[Cerpen] Perempuan Itu…..
Katanya
perempuan adalah makhluk lemah.
Katanya
perempuan adalah makhluk yang hanya bisa menangis dan merengek.
Katanya
lagi perempuan itu……
Cukup!
Rara
tidak ingin hanya mendengar katanya lagi. Toh… tidak seratus persen hal itu
benar. Rara juga perempuan tapi jarang baginya untuk menangis. Jarang baginya
untuk merengek. Jarang baginya untuk meminta pertolongan kecuali jika memang di
butuhkan. Lalu? Paham itu seakan hanya angin yang berlalu saja.
“Ukhti
Rara Pj1 bagian dekorasi dan dokumen untuk acara bedah buku
besokkan?” Akhi hanif, selaku ketua
panitia bedah buku mencoba memastikan.
Rara
mengangguk-angguk. “Iya. Memangnya kenapa ya akh?”
“Sendiri
bisa? Anggota lainnya kebetulan sekali udah masuk devisi lain atau kalau ukhti
Rara nggak bisa, saya bisa bantu mungkin, kita buat saja open recruitment panitia baru khusus hanya untuk acara bedah buku besok,
bagaimana ukh?”
Nah
loh? Rara bingungkan. Nggak masalah sih kalau cuma jadi Pj untuk dokumentasi.

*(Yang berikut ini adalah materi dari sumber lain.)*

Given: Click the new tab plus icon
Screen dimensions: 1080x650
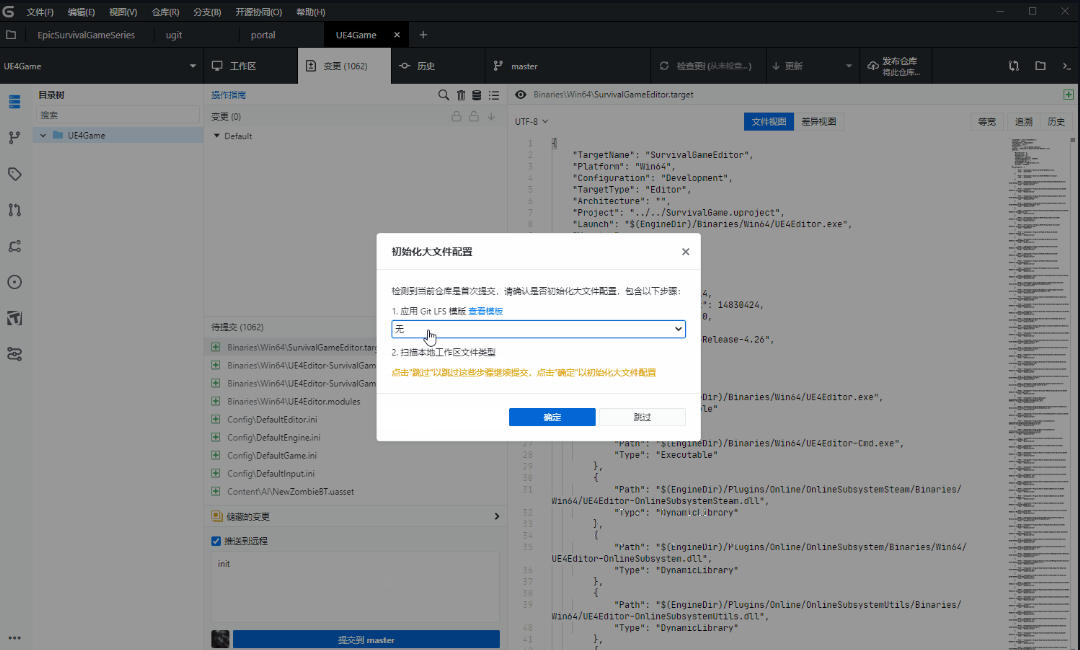Looking at the screenshot, I should coord(423,35).
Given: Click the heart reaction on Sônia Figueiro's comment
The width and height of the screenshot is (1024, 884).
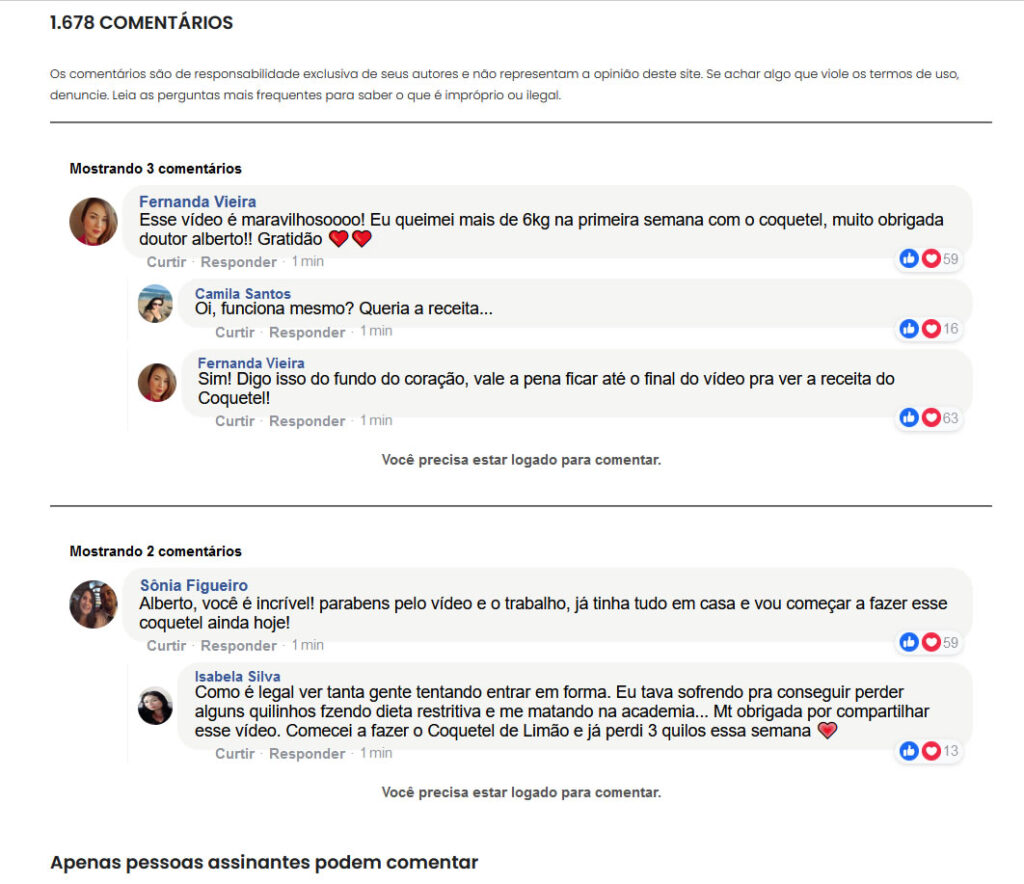Looking at the screenshot, I should [x=931, y=642].
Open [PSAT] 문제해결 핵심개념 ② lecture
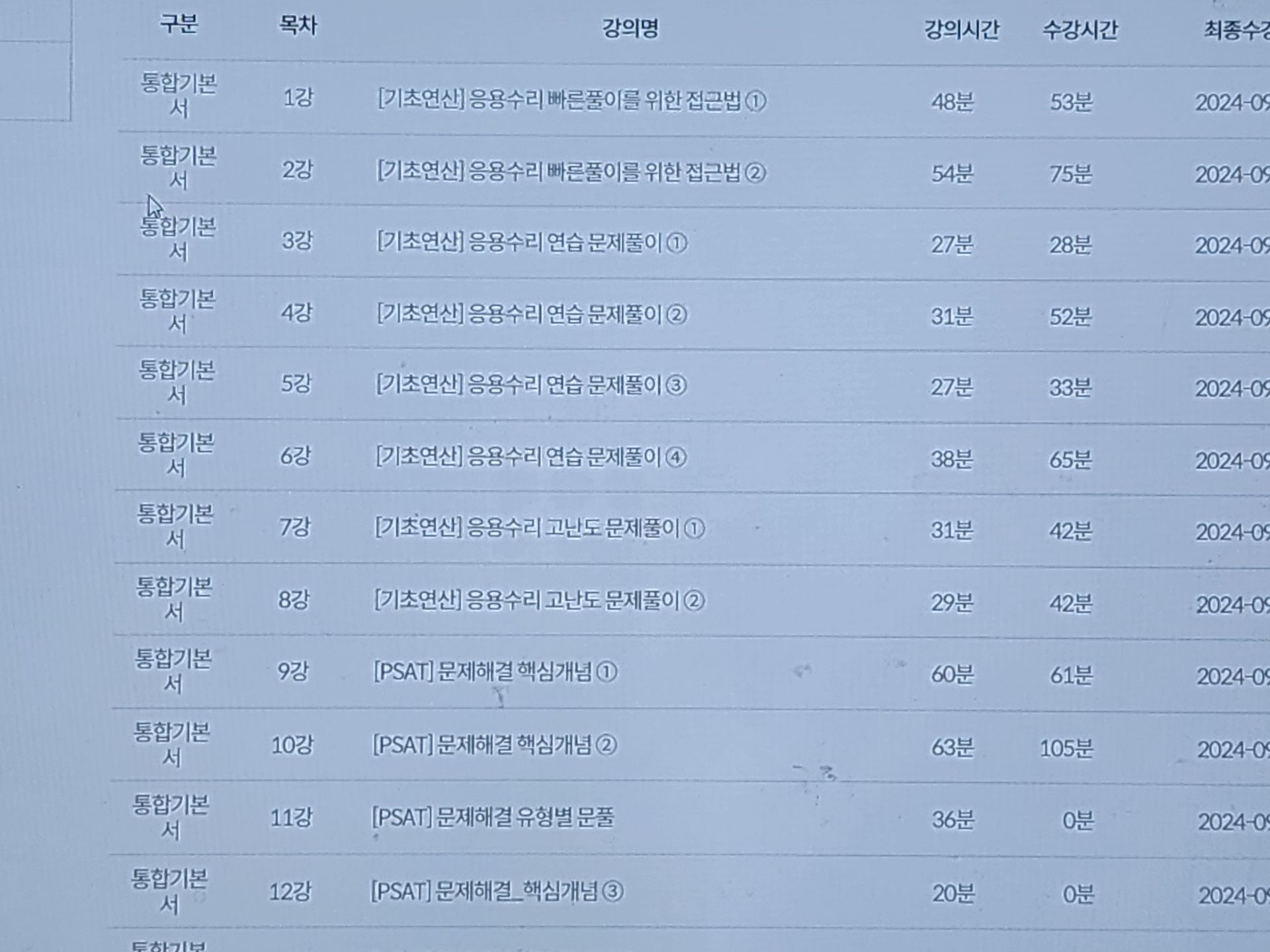This screenshot has height=952, width=1270. click(x=494, y=745)
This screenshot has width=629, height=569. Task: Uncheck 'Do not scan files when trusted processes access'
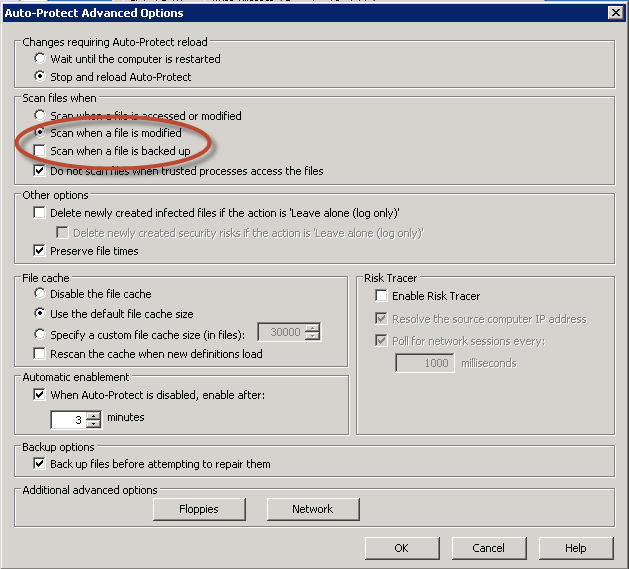(x=40, y=171)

Asal jepret moment-moment penting dan nggak blur.
Beres. Kalau dekorasi? Itu artinya Rara harus kerja dua kali. Menentukan konsep
dan menjadikan konsep itu nyata. Kalau sendiri bisa?
Rara
mendesah. Bismillah…
“Saya
usahakan sendiri mungkin bisa, akh”
“Yakin?
Berat loh ukh”
“Kan
saya belum mencoba”
Akhi
Hanif cuma diam, Rara itu akhwat keras kepala. Pokoknya kalau belum melayangkan
tanda minta bantuan Rara tidak akan pernah meminta bantuan. Itu sih yang di
simpulkan Akhi Hanif selama beberapa kali bekerja sama dengan ukhti Rara dalam
tugas dakwah kampus.
“Ya
sudah kalau begitu, nanti biar saya bilang ke teman yang lain kalau ada waktu
luang bisa bantu ukhti Rara”
Rara
cuma bisa mengangguk-angguk setuju.
***
Sayangnya,
bedah buku di adakan satu bulan lagi. iya masih sekitar tiga puluh hari dari
sekarang atau setidaknya empat mingguan. Tapi di minus sama dua minggu masa
ujian plus prepare praktik. Satu
bulan untuk acara bedah buku itu kayak berubah jadi satu hari.
Rara
mendesah. Kenapa dulu ia menolak tawaran dari akhi Hanif?. Nyesel deh. Kan Rara
nggak tahu kalau kejadian kayak gini. Ugh… ikhlas Ra….. Allah nggak bakal
ngasih ujian yang nggak mampu di jalankan sama hambanya. Rara pasti bisa.
Pagi
ini Rara udah di sekretariatan Rohis. Sebenarnya jadwal hari ini padat merayap.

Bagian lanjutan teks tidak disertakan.